Easter is always exciting
Saturday, March 30, 2013 8:00 PM
There will be plenty of Easter egg hunts today, from church yards to home backyards.
Kids will scurry about looking for brightly colored eggs - some real and some the plastic variety filled with everything from candy to money.
I remember rushing around our yard trying to find every last hidden Easter egg when I was a kid. The eggs were hidden everywhere - in tuffs of grass, in the V between branches of a tree and tucked in a watering can.
When the eggs weren't outside, they were inside. They were hidden in flower pots, on steps, under pillows and everywhere in between.
If eggs weren't used for the hunt, jelly beans were the replacements.
I love Easter egg hunts. Easter was always a great time in my family. We'd go to church, and then family would gather for great food and conversation.
There were plenty of Easter Sunday's when baseball was on the TV - tuned in to WWOR-TV Channel 9 - with my grandfather perched on a hassock or chair watching the New York Mets playing whoever was on the schedule. Mets announcers Lindsay Nelson, Bob Murphy and Ralph Kiner were as much a part of Easter as were my aunts and uncles.
There was something else that was part of the holiday tradition in my house. When we would decorate Easter eggs, my mom would take the time to commemorate the year with a special egg.
A few cartons of eggs were already hard boiled and waiting to be decorated in all their Easter splendor. While the Easter egg dye pellets were coming to their full brightness in glasses lined up on the table, Mom would break out a tiny pan, put it on the stove and turn the heat on low. In the pan was wax that would slowly melt. When the wax was nearly totally melted, Mom would adjust the setting so it wouldn't burn.Then, she would take out the special pencil that came out put once a year ... unless she couldn't find the one from last year. Then, we'd make another special pencil.
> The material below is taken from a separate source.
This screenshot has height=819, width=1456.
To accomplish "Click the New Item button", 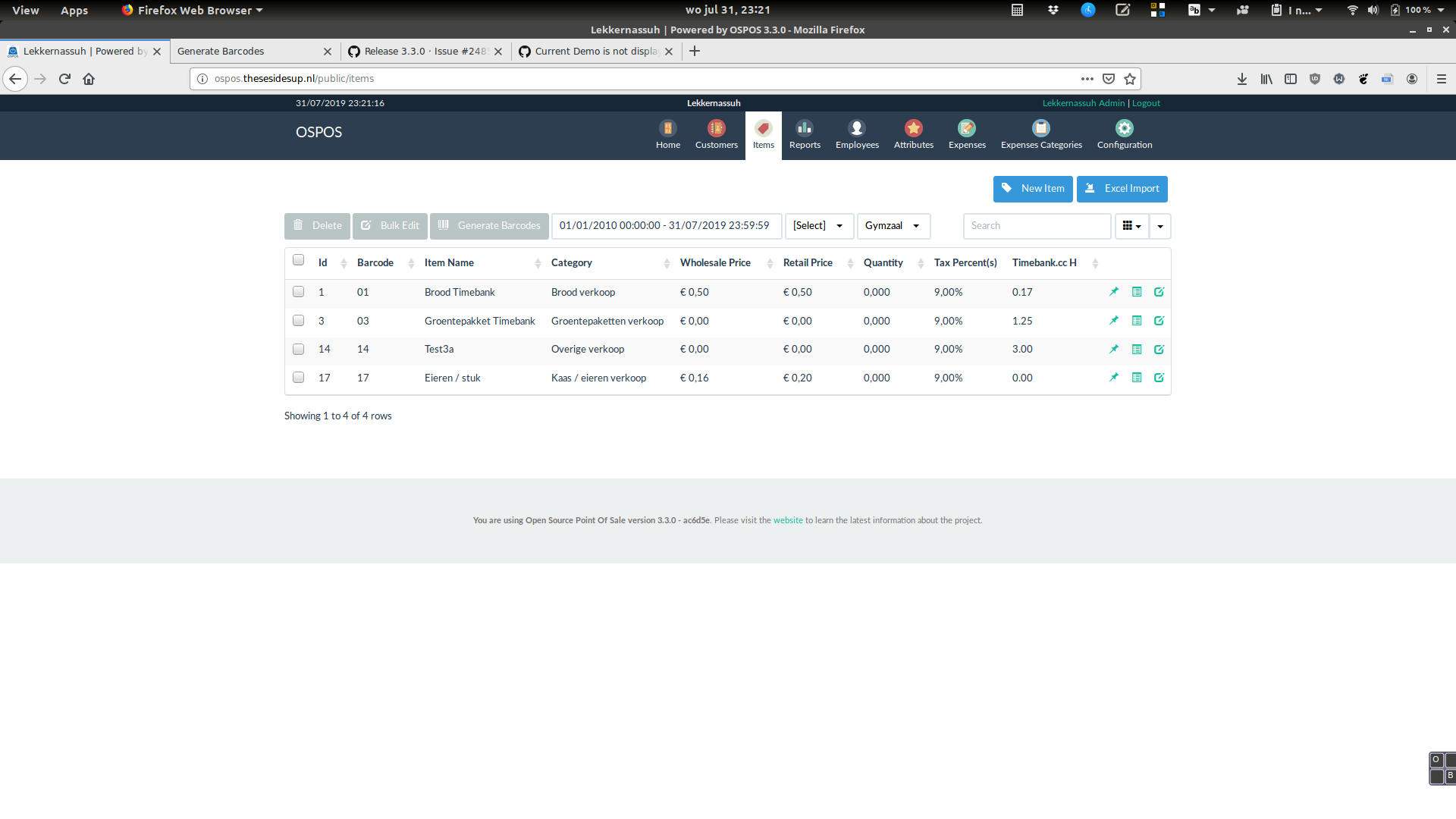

What made it special? Stuck in the eraser was a pin. The pen would be dipped into the melted wax and then used to write on the eggs.
The first egg was always mine. She would spell out JOSEPH in bold, capital letters on one side of the egg. On the other she would write the year. The letters and numbers were always the same size with no top or bottom dangling higher or lower than the rest.
She'd continue to decorate a few more with squiggles and dashes and dots.
When it was time to dip the eggs into the dye, the egg was placed in the blue cup and left there until it was almost a robin-egg color or the color of the sky on a beautiful spring day.
Mom did that ritual for years, even after I went away to college. I know that because the last time I was in New Jersey I found a bunch of eggs from years gone by.
I guess I sort of had my own Easter egg hunt in January. I found eggs resting in coffee cups in the dining room hutch. Some were tucked in drawers wrapped in tissue.
Of the eggs I did find, there were a few from the 1960s, with most being from the 1970s.
The wax used for writing the eggs hadn't chipped off through the years. It was kind of cool because you could still run your finger across the letters and feel every stroke Mom made while laying wax to egg. The writing was as true as the day she wrote it. I was amazed the JOSEPH from the 1960s looked just like the JOSEPH from the 1980s. The colors were as true - true blue - as the day they were dyed. Even on a cold afternoon a few days into the new year, it was hard not to smile and recall the fun and happiness each Easter would bring.